Put it in the sun or by an incandescent light bulb to make it harden faster.
 
a classic case of reading what we want it to say.
It actually says it "sets to a dark grey color", not "sets hard" in 20-25 minutes.
Put it in the sun or by an incandescent light bulb to make it harden faster.

Regardless of what it says, it was still soup after three hours. At 25 minutes, there was absolutely no change in consistency. I've posted this picture on three websites, and I consistently get comments telling me that I misinterpreted the label. But it clearly says it sets in 25 minutes on the package, then says it sets in 4-6 hours on the tube. If it's so simple, they would have said the same thing on both labels.

Honestly, it stayed liquid for hours. There was no truth at all in what the outer label claimed. Absolutely nothing happened in 25 minutes. No change. Nothing. The tube was labeled honestly, the package was not.
 
one of the definitions of the word "set" is "to cause to assume a specified condition" which is the definition that applies in this case because they specified the condition it will set to: "dark grey color".
 
You can split hairs all day, but trust me, nothing changed in the first few hours. Not the color. Not the consistency. Nothing. And even if you can make an argument that some unseen molecular change occurred in those 25 minutes, that is of absolutely no value to the customer trying to decide if a product will meet his needs.

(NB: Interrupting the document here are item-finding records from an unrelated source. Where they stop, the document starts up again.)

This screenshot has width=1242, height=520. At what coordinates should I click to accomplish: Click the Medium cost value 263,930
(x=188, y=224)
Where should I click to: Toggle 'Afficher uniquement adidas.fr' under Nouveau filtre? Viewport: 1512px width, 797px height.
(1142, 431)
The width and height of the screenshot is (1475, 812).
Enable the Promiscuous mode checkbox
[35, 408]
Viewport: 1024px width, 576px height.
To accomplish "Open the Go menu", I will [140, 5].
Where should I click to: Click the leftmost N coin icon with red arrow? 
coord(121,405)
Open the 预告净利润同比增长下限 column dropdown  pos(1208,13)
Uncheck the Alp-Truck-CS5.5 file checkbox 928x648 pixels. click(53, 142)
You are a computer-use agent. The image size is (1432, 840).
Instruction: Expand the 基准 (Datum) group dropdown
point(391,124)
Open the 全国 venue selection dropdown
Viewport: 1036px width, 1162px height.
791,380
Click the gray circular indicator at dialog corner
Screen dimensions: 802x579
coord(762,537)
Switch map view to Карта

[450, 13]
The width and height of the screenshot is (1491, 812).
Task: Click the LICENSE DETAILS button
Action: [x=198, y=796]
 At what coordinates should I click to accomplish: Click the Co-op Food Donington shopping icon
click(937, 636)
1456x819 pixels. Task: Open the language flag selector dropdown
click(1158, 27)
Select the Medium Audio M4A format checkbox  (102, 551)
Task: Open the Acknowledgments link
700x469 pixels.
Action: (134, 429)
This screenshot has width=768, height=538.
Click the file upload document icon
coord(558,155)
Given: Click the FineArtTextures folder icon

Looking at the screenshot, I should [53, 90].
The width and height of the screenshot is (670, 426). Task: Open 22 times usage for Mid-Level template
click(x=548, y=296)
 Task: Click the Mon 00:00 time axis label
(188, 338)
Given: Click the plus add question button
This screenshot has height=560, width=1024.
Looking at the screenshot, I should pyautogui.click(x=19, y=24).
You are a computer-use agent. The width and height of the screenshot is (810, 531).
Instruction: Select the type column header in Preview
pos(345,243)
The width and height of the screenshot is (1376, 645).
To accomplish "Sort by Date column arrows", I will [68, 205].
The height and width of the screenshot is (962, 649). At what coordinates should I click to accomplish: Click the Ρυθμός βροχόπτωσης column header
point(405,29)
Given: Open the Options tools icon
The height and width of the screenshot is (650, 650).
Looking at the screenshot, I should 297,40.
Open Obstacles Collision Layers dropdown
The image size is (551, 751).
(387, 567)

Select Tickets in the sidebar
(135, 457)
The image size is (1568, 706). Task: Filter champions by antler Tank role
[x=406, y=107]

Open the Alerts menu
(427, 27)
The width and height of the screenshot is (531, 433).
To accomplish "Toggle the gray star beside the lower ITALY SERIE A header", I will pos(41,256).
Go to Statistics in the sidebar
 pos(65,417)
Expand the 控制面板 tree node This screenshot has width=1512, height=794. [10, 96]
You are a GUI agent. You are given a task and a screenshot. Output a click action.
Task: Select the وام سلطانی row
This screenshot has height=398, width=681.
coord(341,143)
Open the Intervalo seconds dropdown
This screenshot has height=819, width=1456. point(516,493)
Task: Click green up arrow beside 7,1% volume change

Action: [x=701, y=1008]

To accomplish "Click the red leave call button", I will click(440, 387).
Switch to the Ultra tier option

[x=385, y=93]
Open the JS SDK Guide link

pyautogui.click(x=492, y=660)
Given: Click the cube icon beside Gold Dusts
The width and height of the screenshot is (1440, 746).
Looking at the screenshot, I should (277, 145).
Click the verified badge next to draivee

No matter what you've seen with your own eyes, or experienced first hand, somebody on the internet will tell you it never happened.
 
OK, first I'm not there so I can't see what you're seeing.For it to be a bad batch the catalyst would have to out-gas, it's in a metal tube so that would be impossible (the molecules are too big) unless there was a break in the tin (very possible).My thought is you put too much of one or the other.Try small amount mixes to get the right consistency, should be a light gray when mixed correctly, I've noticed you need to use a bit more base sometimes.